(ORDO NEWS) — Buried in the forest floor or sprouting from trees, fungi can appear to be silent and relatively introverted organisms, but a new study shows they could be champignon communicators.
Mathematical analysis of the electrical signals that mushrooms seem to send to each other has revealed patterns that bear a striking structural resemblance to human speech.
Previous research has shown that fungi conduct electrical impulses through long underground filamentous structures called hyphae, similar to how nerve cells transmit information in humans.
It has even been shown that the rate of propagation of these impulses increases when the hyphae of wood-destroying fungi come into contact with wooden bars, suggesting that fungi use this electrical “language” to communicate information about food or damage with distant parts of themselves or with partners. connected hyphae such as trees.
But do these electrical signals have anything to do with human language?
For the study, Professor Andrew Adamacki of the Unconventional Computing Lab at the University of the West of England in Bristol analyzed the nature of the electrical spikes generated by four species of fungus – enoki, forked gill, ghost and caterpillar fungus.
To do this, he inserted tiny microelectrodes into substrates colonized by their mycelium, which consisted of many hyphae filaments.
“We don’t know if there is a direct link between mushroom spikes and human speech. Maybe not,” Adamacki said. “On the other hand, there are many similarities in information processing in living substrates of different classes, families and species. I was just curious to compare.”
A study published in the journal Royal Society Open Science found that these spikes often cluster into activity chains resembling dictionaries of up to 50 words, and that the distribution of these “mushroom word lengths” closely matches human languages.
Flattened gills – growing on decaying wood, whose fruiting bodies resemble the undulating waves of densely packed corals – generated the most complex “sentences” of all.
The most likely reasons for these waves of electrical activity are to maintain the integrity of the fungus – similar to the howling of wolves to maintain the integrity of the pack – or to communicate newly discovered sources of attractants and repellents to other parts of the mycelium, Adamtsky suggested.
“There is another option – they don’t say anything,” he said. “The proliferating mycelium tips are electrically charged, and so when the charged tips pass through a pair of differential electrodes, a spike in potential difference is recorded.”
Whatever these “bursts” are, they don’t look random, he added.

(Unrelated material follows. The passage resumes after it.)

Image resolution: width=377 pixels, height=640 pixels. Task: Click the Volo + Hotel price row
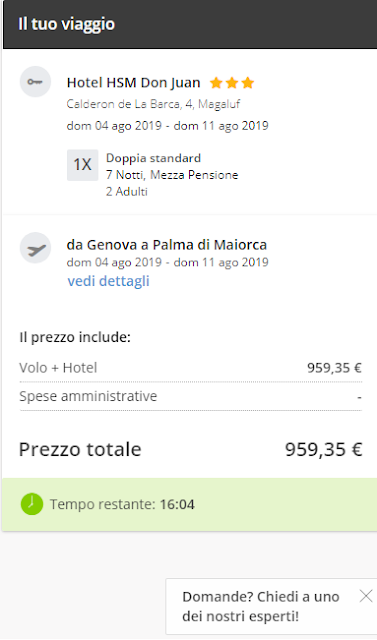coord(191,368)
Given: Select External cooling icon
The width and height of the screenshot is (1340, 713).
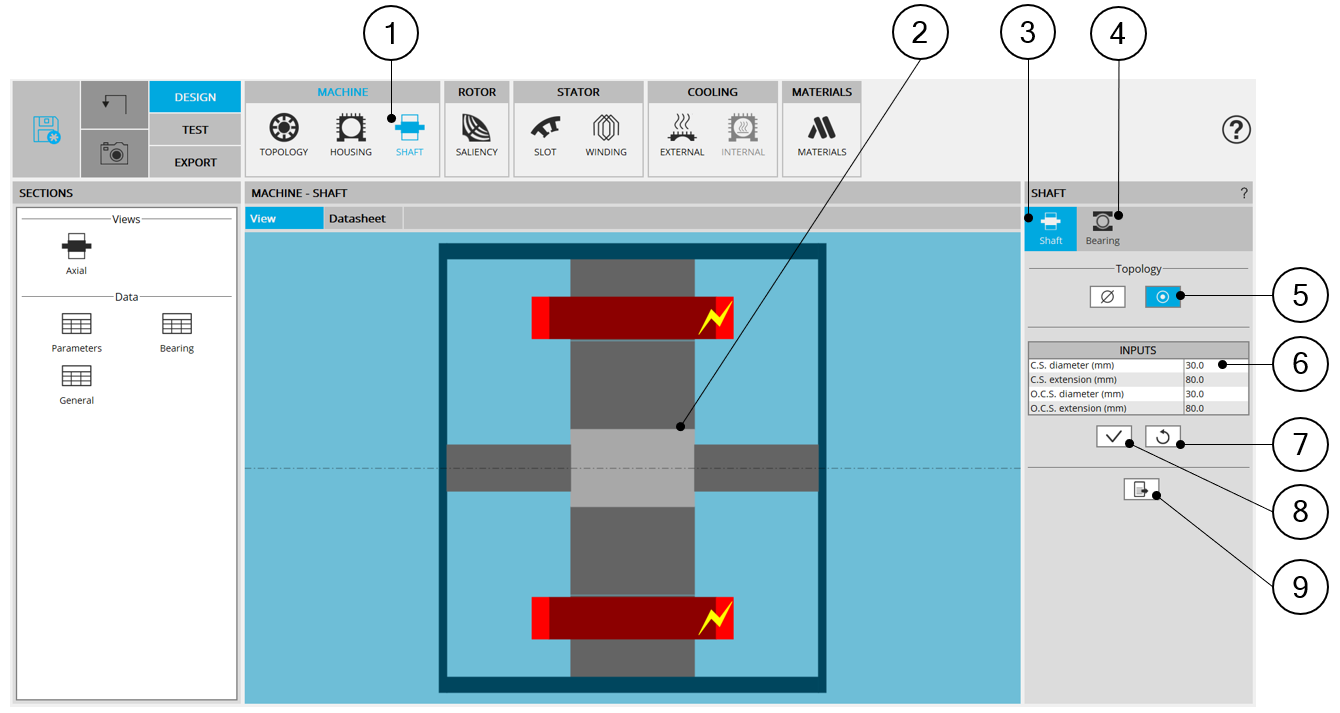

However, other scholars would like to see more evidence before they are ready to accept it as a form of language. Other types of pulsatile behavior have been previously documented in fungal webs, such as pulsatile nutrient transport – possibly caused by the rhythmic growth of fungi in search of food.
“This new work reveals rhythmic patterns in electrical signals similar in frequency to the nutrient pulses we found,” said Dan Bebber, assistant professor of biological sciences at the University of Exeter and member of the British Mycological Society’s Fungal Biology Research Committee.